With this information, we can write a function which matches on a specific CodeBlock class and pipes the content through an external program. At this point, you can do pretty much anything. Validating syntax. Reformatting code. You name it.

codeBlock (CodeBlock (ident, ["bmc"], namevals) content) = do
  let toArg (a, b) = ["--" ++ Text.unpack a, Text.unpack b]
  let args = concatMap toArg namevals
  (ec, out, err) <- unsafeCompiler $
                    readProcessWithExitCode "bmc" (args ++ ["-"]) content
  case ec of
    ExitSuccess   -> pure $ CodeBlock (ident, ["bmc"], namevals) out
    ExitFailure _ -> fail $ Text.unpack err
codeBlock x = pure x

And now we can write Braille Music code and be sure it passed validation.

```{.bmc locale=de width=12}
!{ihg&gfeyefg{ihg zhhh&hhh%iii{ihg2k
```

  ⠐⠷⠊⠓⠛⠯⠛⠋⠑⠐
⠽⠑⠋⠛⠷⠊⠓⠛
⠵⠓⠓⠓⠯⠓⠓⠓⠐
⠿⠊⠊⠊⠷⠊⠓⠛⠣⠅

At a glance

Putting it all together, here is the source code of the BrailleMusicCompiler module.

{-# LANGUAGE OverloadedStrings #-}
module BrailleMusicCompiler ( brailleMusicCompiler ) where

import Data.Text (Text)
import qualified Data.Text as Text
import Hakyll ( Compiler, Item
              , defaultHakyllReaderOptions, defaultHakyllWriterOptions
              , pandocCompilerWithTransformM
              , unsafeCompiler )
import System.Exit ( ExitCode(..) )
import System.Process.Text ( readProcessWithExitCode )
import Text.Pandoc ( Block(CodeBlock), Pandoc )
import Text.Pandoc.Walk ( walkM )

brailleMusicCompiler :: Compiler (Item String)
brailleMusicCompiler =
  pandocCompilerWithTransformM defaultHakyllReaderOptions
                               defaultHakyllWriterOptions
                               transform

transform :: Pandoc -> Compiler Pandoc
transform = walkM codeBlock

codeBlock :: Block -> Compiler Block
codeBlock (CodeBlock (ident, ["bmc"], namevals) content) = do
  let toArg (a, b) = ["--" ++ Text.unpack a, Text.unpack b]
  let args = concatMap toArg namevals
  result <- unsafeCompiler (bmc args content)
  case result of
    Left e  -> fail $ Text.unpack e
    Right r -> pure $ CodeBlock (ident, ["bmc"], namevals) r
codeBlock x = pure x

bmc :: [String] -> Text -> IO (Either Text Text)
bmc args music = do
  (ec, out, err) <- readProcessWithExitCode "bmc" (args++["-"]) music
  pure $ case ec of
    ExitSuccess -> Right out
    ExitFailure _ -> Left err

Usage

To use your new custom pandoc based compiler, all you have to do is replace pandocCompiler in your existing site.hs with whatever you choose as name for your custom compiler.
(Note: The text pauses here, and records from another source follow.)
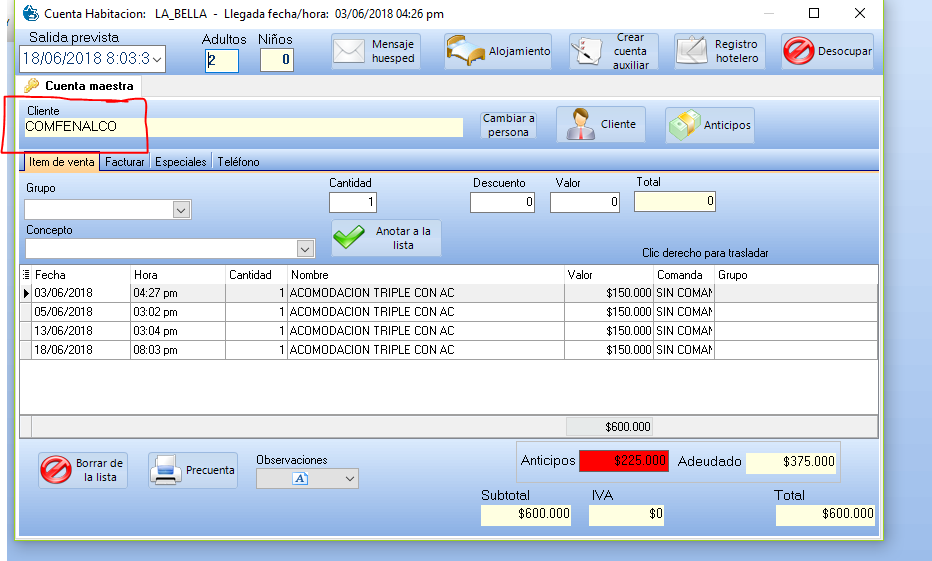
Task: Click the Mensaje huesped envelope icon
Action: tap(349, 51)
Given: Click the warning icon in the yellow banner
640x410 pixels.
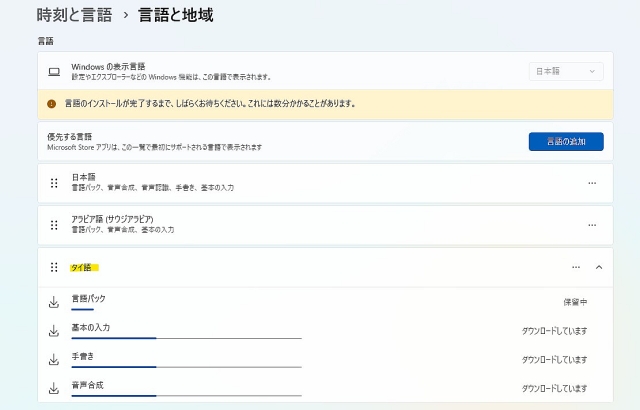Looking at the screenshot, I should 52,103.
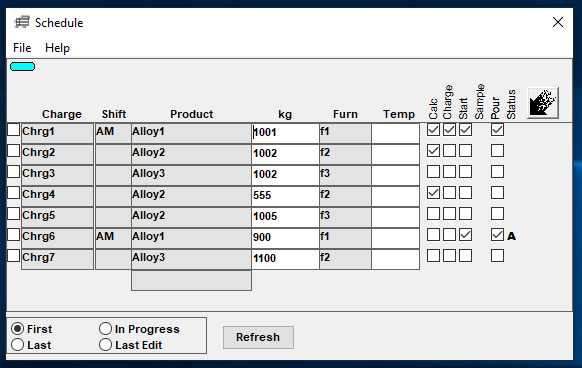
Task: Click the black arrow icon button
Action: pos(543,103)
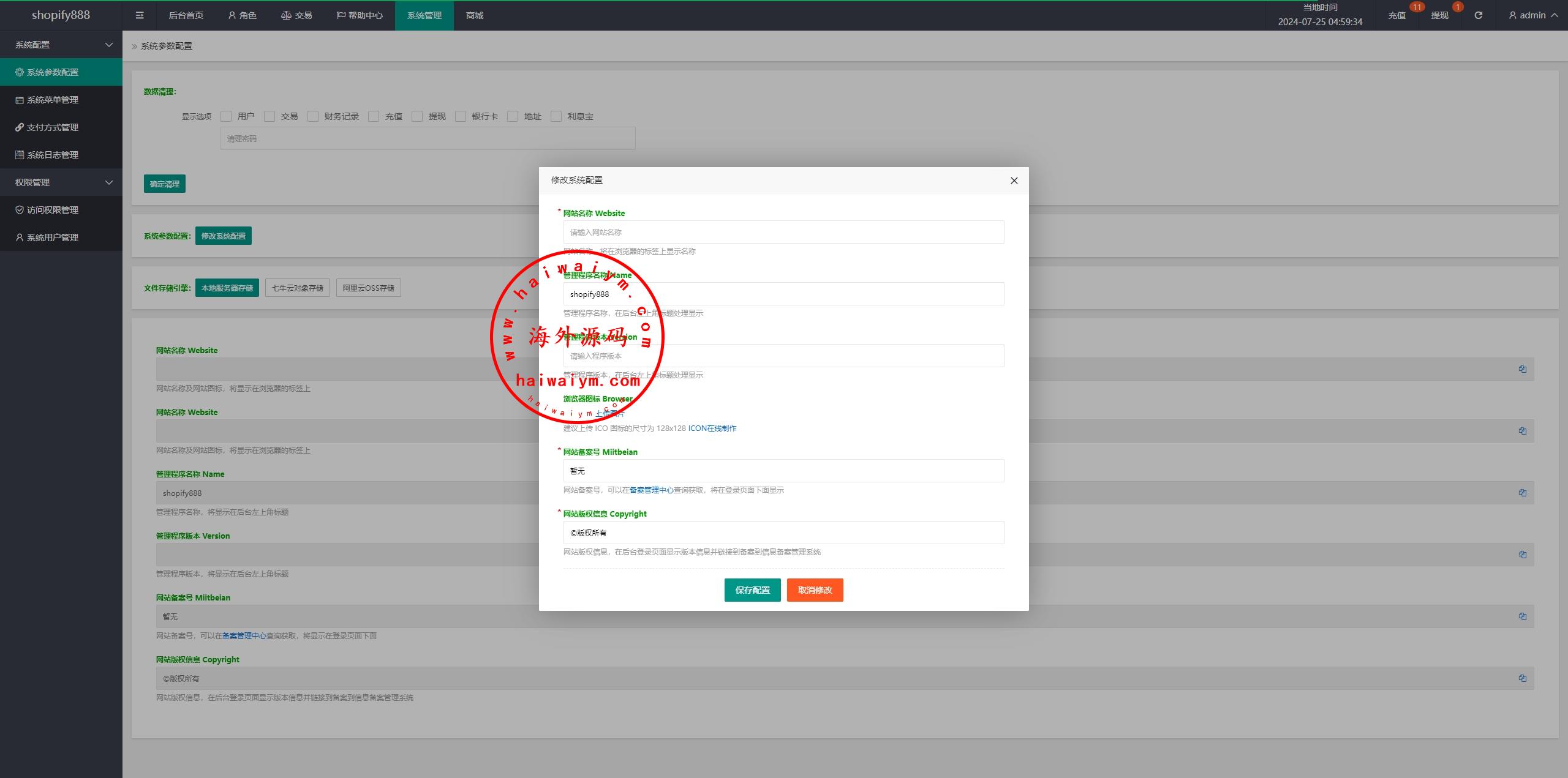Click the 网站名称 Website input in dialog
1568x778 pixels.
click(783, 233)
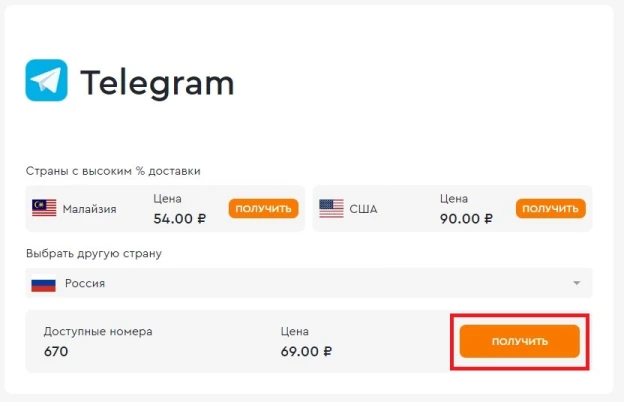Click the Russia flag icon
624x402 pixels.
click(43, 284)
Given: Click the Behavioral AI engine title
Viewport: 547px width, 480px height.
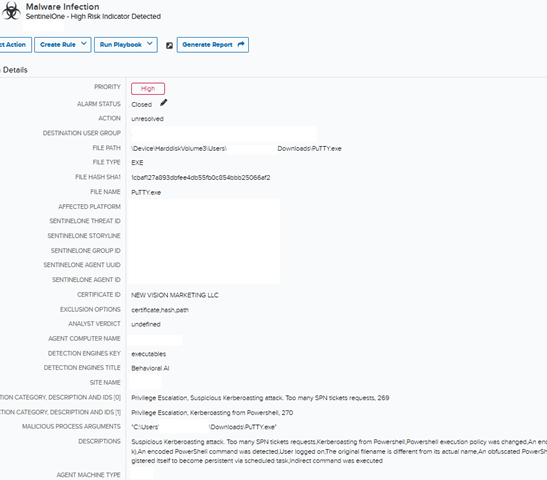Looking at the screenshot, I should (150, 368).
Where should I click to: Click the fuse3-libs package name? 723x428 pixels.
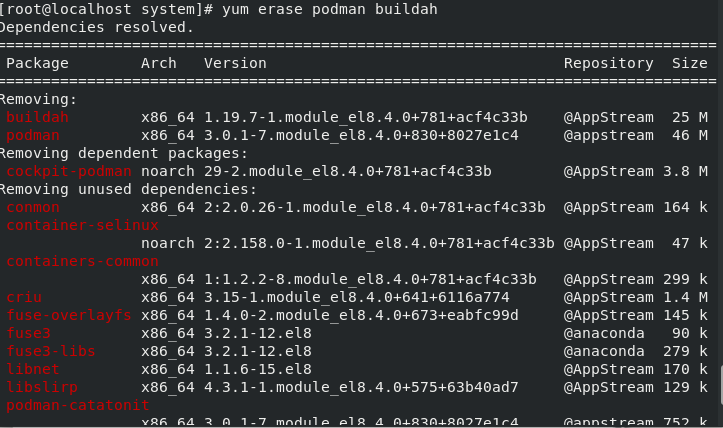pyautogui.click(x=51, y=351)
For instance, this article has been processed with the following match rule in site.hs.

    match "blog/*" $ do
        route $ setExtension "html"
        compile $ brailleMusicCompiler
              >>= saveSnapshot "content"
              >>= loadAndApplyTemplate "templates/post.html"    (postCtx tags)
              >>= loadAndApplyTemplate "templates/default.html" (postCtx tags)
              >>= relativizeUrls

Advent of Haskell

This article is part of Advent of Haskell 2020.